The High Throughput Bioprocess Develoment (HTBD) working group focus on automated methods and model-based bioprocess engineering. Our main aim is to to find optimal process conditions for biotechnological applications. To this aim, pipetting robots / liquid handling stations are combined with process models and machine learning approaches. By combining automation and modeling, highly complex tasks can be completed quickly and accurately that would not be possible manually.
A wide range of biotechnological process development from library screening to conditional screening under scale-down conditions is dedicated by the HTBD group. The development and application of mechanistic models represents a large part of the work of the HTBD group. In collaborations and especially in the KIWI-biolab project, hybrid models and machine learning tool are increasingly becoming the focus of our work. Developed models are used for process monitoring as well as for process control (Model Predictive Control). In addition to the model-based methods, the HT laboratory is the heart of this research group. In building up this laboratory, the HTBD group has gained great competences in automation, integration of laboratory equipment and software engineering. This knowledge is contributed to various projects and in the SiLA consortium.

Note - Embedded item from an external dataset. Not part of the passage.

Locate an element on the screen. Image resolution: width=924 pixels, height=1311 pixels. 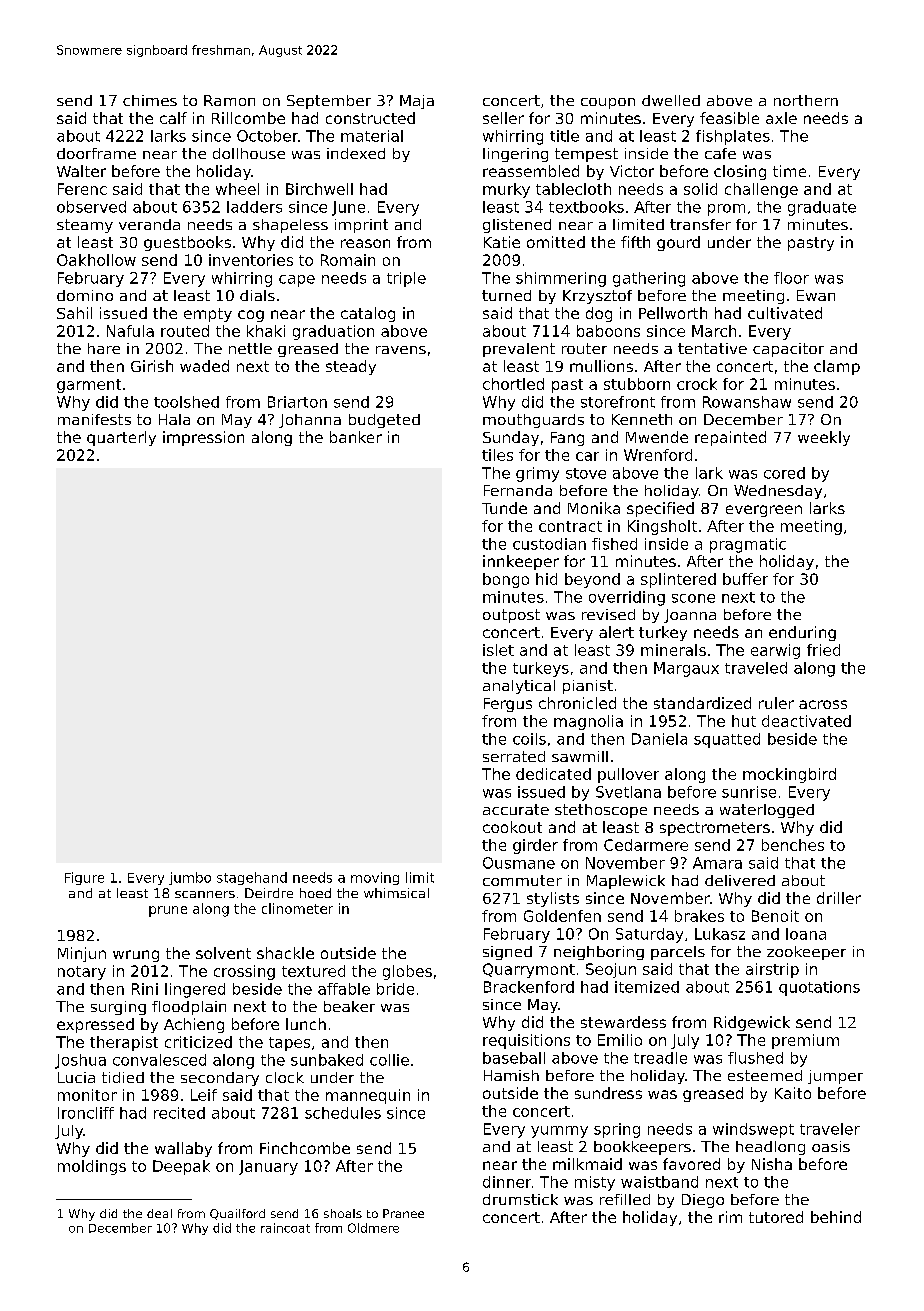
Ramon is located at coordinates (229, 100).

Katharina Paulick objective is to improve science and healthcare by promoting new technologies. ML and digitization is a challenge, especially in biological labs. She is expert in image recognition, visual microbial analytic and founder.
Mariano Nicolas Cruz-Bournazou is an expert in the development and application of mechnistic bioprocess models. His research includes the accurate application of mechnical, data-driven and hybrid models, as well as their online calibration and application.
Sebastian Hans is engaged in the automation of bioprocesses, laboratory digitalization up to smart laboratories. The intelligent linking of models, laboratory devices and software are among his particular strengths.